[144] Nova Ltd. SEC Filing
Rhea-AI Filing Summary
Form 144 notice for Nova Ltd. (NVMI): The filer reports a proposed sale of 1,281 ordinary shares through Oppenheimer & Co. Inc., listed on Nasdaq, with an aggregate market value of $356,310.15. The filing lists the total number of shares outstanding as 29,278,401 and gives an approximate sale date of 09/11/2025.

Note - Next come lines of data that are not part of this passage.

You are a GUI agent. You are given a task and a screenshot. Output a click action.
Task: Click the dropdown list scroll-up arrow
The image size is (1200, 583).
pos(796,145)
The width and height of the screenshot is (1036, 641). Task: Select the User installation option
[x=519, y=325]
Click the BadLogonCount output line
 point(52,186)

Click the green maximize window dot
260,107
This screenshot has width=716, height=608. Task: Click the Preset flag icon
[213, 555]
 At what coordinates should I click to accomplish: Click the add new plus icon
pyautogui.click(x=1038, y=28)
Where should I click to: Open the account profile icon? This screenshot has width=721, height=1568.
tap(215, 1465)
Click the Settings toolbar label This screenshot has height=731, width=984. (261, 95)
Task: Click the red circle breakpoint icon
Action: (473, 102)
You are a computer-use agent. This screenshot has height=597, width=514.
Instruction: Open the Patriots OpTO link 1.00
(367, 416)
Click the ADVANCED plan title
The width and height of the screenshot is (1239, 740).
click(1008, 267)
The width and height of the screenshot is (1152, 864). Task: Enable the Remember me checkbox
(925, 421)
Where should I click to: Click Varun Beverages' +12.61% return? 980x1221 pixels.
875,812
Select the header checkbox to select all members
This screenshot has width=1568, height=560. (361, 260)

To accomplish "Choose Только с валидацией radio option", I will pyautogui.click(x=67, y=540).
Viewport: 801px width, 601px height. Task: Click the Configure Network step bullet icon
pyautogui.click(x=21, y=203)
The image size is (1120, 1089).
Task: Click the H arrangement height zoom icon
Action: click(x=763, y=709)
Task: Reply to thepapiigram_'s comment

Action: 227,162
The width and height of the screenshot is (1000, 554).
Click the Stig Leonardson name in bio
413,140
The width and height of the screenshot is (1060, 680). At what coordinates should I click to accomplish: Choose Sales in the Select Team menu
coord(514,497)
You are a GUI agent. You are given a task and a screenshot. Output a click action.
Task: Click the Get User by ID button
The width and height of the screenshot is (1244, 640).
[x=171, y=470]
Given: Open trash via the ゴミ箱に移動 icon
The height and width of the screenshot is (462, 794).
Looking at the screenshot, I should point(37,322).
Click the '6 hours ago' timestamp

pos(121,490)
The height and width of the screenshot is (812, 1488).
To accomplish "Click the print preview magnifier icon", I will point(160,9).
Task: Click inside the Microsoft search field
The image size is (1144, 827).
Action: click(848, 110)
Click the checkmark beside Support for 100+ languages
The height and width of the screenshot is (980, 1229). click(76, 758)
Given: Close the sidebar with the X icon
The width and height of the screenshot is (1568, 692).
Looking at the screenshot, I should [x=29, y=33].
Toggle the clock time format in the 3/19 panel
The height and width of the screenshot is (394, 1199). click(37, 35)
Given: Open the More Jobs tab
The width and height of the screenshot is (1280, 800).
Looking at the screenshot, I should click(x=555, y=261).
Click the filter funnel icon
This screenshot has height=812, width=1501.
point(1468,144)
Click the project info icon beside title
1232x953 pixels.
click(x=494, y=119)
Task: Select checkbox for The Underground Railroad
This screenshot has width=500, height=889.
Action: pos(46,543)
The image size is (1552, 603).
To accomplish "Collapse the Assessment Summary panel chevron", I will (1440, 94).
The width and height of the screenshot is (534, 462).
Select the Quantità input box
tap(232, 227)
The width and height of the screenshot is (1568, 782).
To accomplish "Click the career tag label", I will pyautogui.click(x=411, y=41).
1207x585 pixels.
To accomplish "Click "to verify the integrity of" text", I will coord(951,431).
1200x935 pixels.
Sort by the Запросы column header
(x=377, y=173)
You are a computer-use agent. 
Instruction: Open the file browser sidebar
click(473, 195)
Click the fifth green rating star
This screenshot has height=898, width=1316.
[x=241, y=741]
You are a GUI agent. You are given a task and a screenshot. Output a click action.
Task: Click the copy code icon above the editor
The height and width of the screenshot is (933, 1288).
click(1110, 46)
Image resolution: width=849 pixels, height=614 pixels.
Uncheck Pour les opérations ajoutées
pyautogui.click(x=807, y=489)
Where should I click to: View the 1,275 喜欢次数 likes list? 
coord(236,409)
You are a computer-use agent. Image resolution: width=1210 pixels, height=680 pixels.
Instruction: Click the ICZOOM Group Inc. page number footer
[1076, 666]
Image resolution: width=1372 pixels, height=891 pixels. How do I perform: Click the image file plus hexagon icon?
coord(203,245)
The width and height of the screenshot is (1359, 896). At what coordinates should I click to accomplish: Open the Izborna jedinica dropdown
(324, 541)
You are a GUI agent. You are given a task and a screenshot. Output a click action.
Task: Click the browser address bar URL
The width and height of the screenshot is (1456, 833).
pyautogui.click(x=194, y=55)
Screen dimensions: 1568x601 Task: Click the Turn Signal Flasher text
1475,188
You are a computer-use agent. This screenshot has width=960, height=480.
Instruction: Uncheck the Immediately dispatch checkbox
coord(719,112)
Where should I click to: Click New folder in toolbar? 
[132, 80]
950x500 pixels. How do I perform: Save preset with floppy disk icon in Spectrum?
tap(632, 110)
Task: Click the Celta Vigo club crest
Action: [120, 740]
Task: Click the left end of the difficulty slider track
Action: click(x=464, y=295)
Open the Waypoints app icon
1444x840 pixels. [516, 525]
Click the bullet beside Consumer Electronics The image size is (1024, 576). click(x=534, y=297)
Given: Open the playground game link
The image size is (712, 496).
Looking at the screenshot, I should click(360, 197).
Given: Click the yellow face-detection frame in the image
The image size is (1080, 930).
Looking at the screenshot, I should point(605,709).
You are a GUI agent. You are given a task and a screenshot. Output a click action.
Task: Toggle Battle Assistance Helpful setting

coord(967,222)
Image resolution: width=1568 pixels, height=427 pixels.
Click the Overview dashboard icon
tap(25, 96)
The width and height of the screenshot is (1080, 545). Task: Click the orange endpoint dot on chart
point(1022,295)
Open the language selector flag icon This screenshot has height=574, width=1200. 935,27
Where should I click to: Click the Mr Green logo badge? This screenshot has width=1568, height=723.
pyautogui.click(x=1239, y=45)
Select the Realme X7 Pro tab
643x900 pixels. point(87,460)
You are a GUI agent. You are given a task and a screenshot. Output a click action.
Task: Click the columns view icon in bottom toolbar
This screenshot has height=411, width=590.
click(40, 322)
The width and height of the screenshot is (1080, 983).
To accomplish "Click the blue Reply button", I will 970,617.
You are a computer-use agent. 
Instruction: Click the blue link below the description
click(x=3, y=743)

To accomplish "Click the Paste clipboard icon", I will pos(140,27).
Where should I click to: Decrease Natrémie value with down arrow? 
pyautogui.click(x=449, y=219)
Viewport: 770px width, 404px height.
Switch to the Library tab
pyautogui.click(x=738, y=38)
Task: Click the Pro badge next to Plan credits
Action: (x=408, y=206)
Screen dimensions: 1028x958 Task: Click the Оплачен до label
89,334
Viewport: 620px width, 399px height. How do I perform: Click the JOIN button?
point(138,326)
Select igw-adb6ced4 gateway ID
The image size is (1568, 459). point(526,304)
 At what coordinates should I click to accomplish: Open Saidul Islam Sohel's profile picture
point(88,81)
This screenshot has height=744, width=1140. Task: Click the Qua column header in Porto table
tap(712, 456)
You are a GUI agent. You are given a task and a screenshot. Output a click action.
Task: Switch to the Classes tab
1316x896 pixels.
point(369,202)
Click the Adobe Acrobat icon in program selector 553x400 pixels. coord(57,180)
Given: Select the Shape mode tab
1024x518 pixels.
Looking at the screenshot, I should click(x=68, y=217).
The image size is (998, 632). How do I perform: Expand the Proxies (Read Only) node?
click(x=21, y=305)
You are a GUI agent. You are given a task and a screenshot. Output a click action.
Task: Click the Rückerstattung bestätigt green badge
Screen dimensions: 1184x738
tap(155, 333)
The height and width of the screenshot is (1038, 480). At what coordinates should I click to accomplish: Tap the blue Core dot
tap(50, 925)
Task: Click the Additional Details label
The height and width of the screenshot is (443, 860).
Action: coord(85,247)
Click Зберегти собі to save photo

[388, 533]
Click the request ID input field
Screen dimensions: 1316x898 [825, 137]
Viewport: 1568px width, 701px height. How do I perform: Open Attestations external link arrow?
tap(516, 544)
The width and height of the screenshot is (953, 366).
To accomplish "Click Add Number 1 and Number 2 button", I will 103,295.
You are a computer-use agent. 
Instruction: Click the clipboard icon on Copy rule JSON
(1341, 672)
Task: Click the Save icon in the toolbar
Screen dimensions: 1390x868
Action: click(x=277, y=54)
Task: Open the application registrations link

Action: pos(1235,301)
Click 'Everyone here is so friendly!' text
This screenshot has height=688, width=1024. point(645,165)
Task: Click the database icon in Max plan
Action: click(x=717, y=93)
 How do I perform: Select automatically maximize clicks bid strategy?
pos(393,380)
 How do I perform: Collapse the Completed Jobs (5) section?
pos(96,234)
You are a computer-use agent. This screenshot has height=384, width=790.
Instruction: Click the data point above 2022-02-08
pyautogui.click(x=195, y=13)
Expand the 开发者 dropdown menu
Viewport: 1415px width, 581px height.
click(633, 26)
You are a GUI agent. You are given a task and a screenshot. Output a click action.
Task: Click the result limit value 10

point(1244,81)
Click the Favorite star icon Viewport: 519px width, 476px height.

The securities to be sold were originally acquired as restricted stock units: 1,605 shares on 06/23/2022, 1,814 shares on 06/23/2022, and 1,704 shares on 05/18/2023. The filer reports no securities sold in the past three months for the account whose sale is proposed. The notice includes the standard representation that the seller is not aware of undisclosed material adverse information about the issuer.
Positive
- Detailed acquisition history provided: acquisition dates and quantities for all RSUs being disclosed
- Broker identified (Oppenheimer & Co. Inc.) and trading venue (Nasdaq) are explicitly stated
- No sales in past three months reported for the account to be sold, clarifying recent activity
- Required attestation included that the seller lacks undisclosed material adverse information
Negative
- None.
Insights
TL;DR: Small, routine insider sale notice: 1,281 shares proposed for sale, representing a modest fraction of outstanding stock.
The Form 144 provides explicit details on the proposed sale: broker identity (Oppenheimer & Co.), listed market (Nasdaq), exact share count (1,281) and aggregate market value ($356,310.15). Acquisition history shows all securities originated as restricted stock units issued in mid-2022 and mid-2023 totaling 5,123 awarded shares, of which 1,281 are now proposed for sale. The filing states no sales by the account in the prior three months and includes the required attestation regarding material non-public information. From a valuation perspective, the disclosed aggregate value allows investors to gauge size of the sale relative to outstanding shares, but the form does not include any forward-looking commentary or company performance metrics.
TL;DR: Compliance-focused disclosure: the filer documents acquisition origin and uses a registered broker, fulfilling Rule 144 notice requirements.
The filing documents the nature of acquisition (Restricted Stock Units) and lists acquisition dates and amounts, which supports transparency about the seller's holding history. The use of a named broker and the attestation about possession of material non-public information are consistent with expected governance and insider-sale protocols. The form reports no related sales in the previous three months, simplifying aggregation questions under Rule 144. The filing does not state any trading plan adoption date or 10b5-1 plan details.